• Prompt
In the data that follows, find the line containing "Alcaldía SDE (193, 1595)"; then quote that line and every line after it, exactly, through the last one.

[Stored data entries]
● ● ● ●
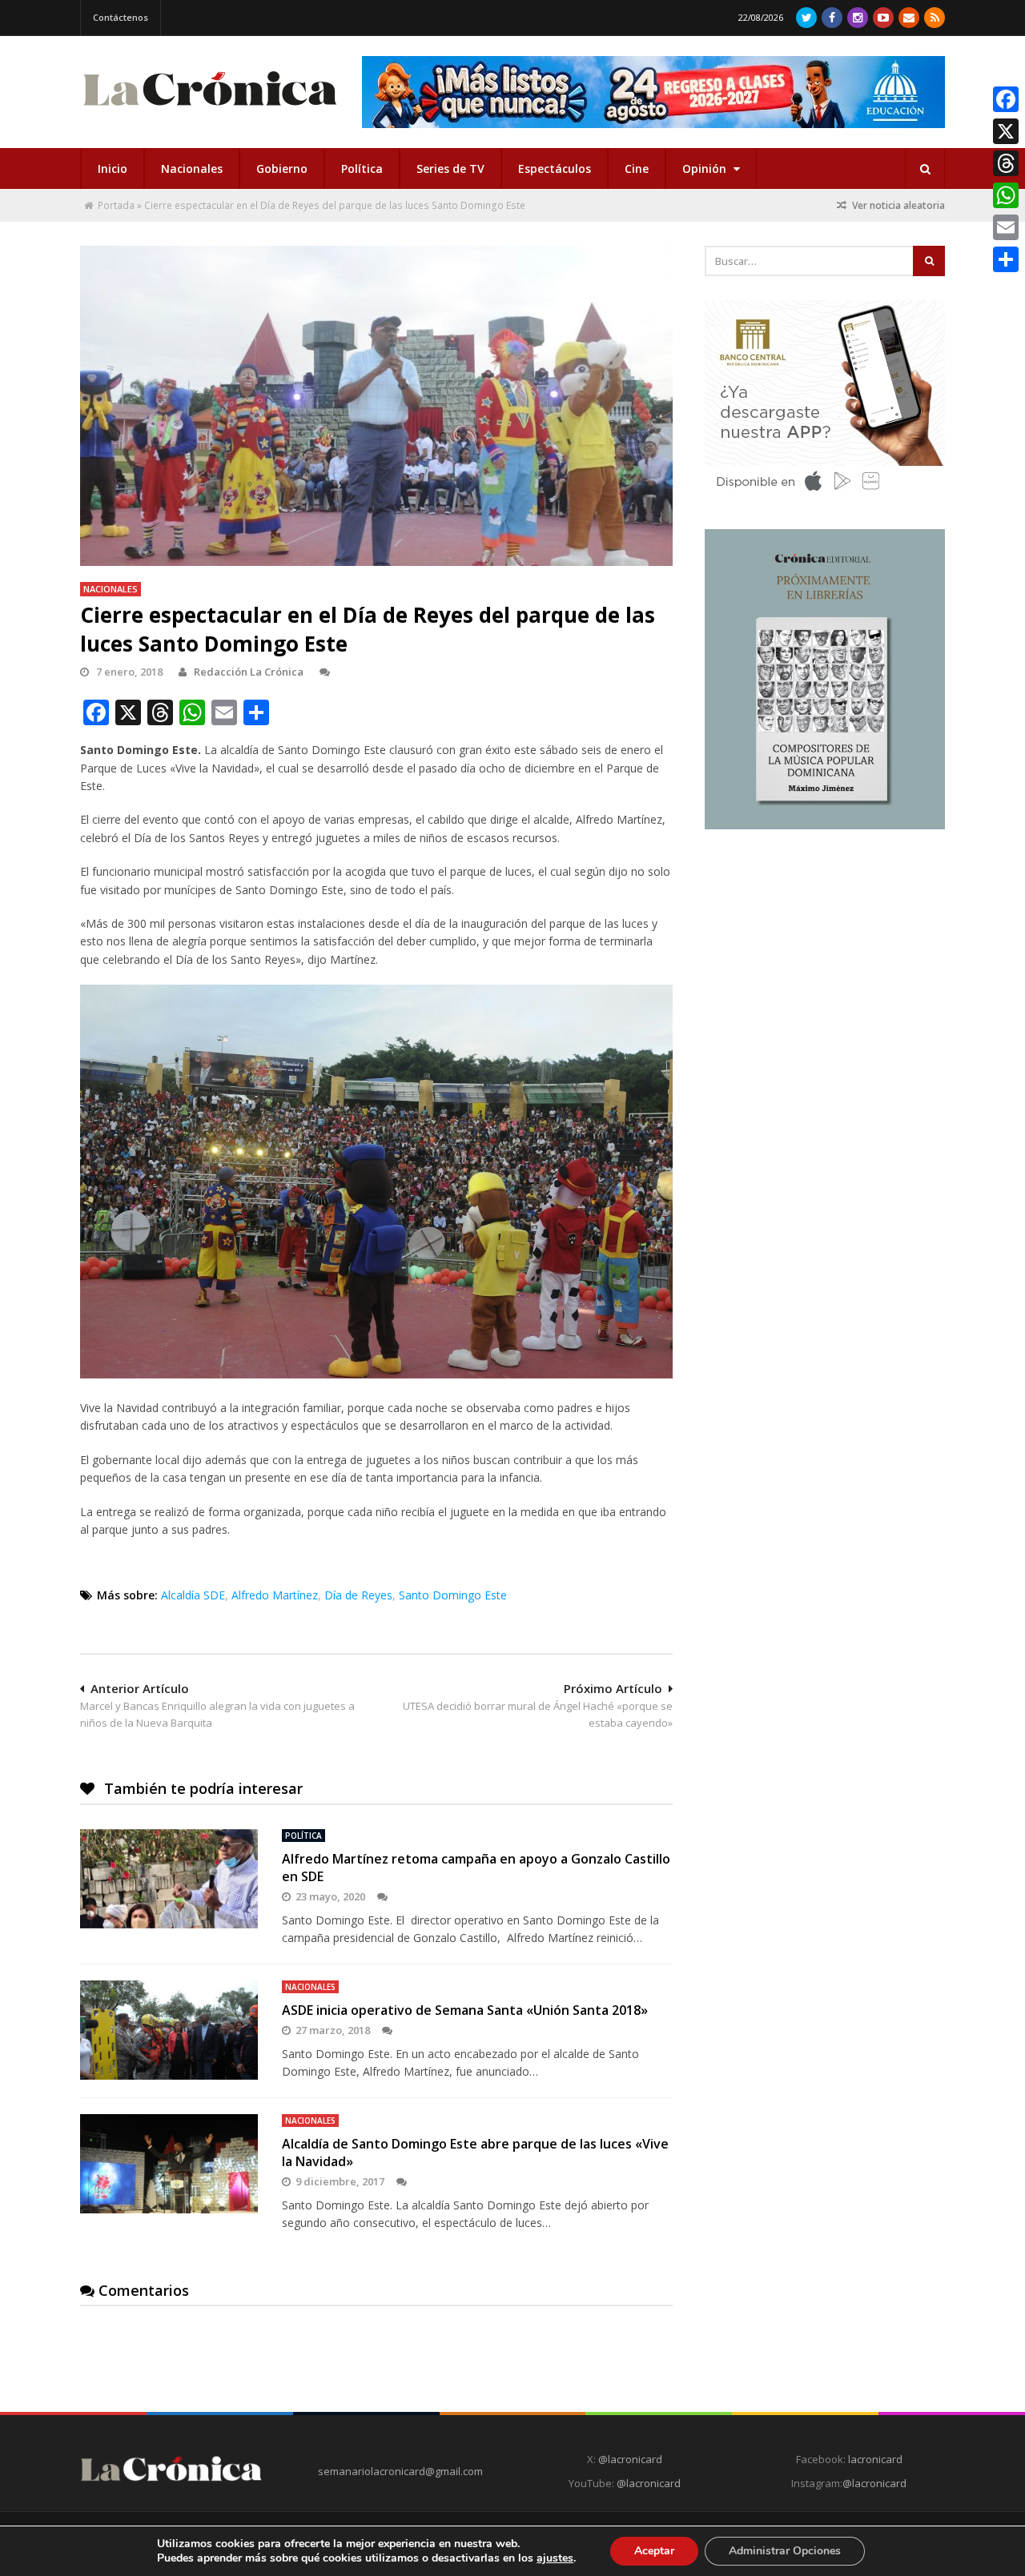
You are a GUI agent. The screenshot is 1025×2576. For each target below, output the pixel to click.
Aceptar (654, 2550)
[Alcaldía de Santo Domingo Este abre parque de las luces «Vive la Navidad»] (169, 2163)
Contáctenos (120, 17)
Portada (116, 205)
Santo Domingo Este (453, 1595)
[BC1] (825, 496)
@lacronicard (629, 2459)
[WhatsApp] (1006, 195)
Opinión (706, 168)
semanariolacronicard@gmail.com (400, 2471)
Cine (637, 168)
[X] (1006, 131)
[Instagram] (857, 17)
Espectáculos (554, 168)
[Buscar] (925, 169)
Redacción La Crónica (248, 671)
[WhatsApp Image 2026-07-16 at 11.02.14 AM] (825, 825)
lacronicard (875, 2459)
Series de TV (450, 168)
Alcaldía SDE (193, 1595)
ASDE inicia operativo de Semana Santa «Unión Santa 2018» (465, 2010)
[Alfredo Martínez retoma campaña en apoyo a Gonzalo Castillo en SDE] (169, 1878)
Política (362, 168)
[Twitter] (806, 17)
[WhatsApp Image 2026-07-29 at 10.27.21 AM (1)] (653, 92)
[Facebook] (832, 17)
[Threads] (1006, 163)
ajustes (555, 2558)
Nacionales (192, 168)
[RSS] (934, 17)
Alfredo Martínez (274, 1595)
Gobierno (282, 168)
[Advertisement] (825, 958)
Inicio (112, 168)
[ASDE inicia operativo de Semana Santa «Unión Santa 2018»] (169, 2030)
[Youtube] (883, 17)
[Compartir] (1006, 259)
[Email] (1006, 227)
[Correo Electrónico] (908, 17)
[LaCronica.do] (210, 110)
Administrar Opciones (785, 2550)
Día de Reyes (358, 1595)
● ● ● ●
• Output of the exercise
Alcaldía SDE (193, 1595)
ASDE inicia operativo de Semana Santa «Unión Santa 2018» (465, 2010)
[Alfredo Martínez retoma campaña en apoyo a Gonzalo Castillo en SDE] (169, 1878)
Política (362, 168)
[Twitter] (806, 17)
[WhatsApp Image 2026-07-29 at 10.27.21 AM (1)] (653, 92)
[Facebook] (832, 17)
[Threads] (1006, 163)
ajustes (555, 2558)
Nacionales (192, 168)
[RSS] (934, 17)
Alfredo Martínez (274, 1595)
Gobierno (282, 168)
[Advertisement] (825, 958)
Inicio (112, 168)
[ASDE inicia operativo de Semana Santa «Unión Santa 2018»] (169, 2030)
[Youtube] (883, 17)
[Compartir] (1006, 259)
[Email] (1006, 227)
[Correo Electrónico] (908, 17)
[LaCronica.do] (210, 110)
Administrar Opciones (785, 2550)
Día de Reyes (358, 1595)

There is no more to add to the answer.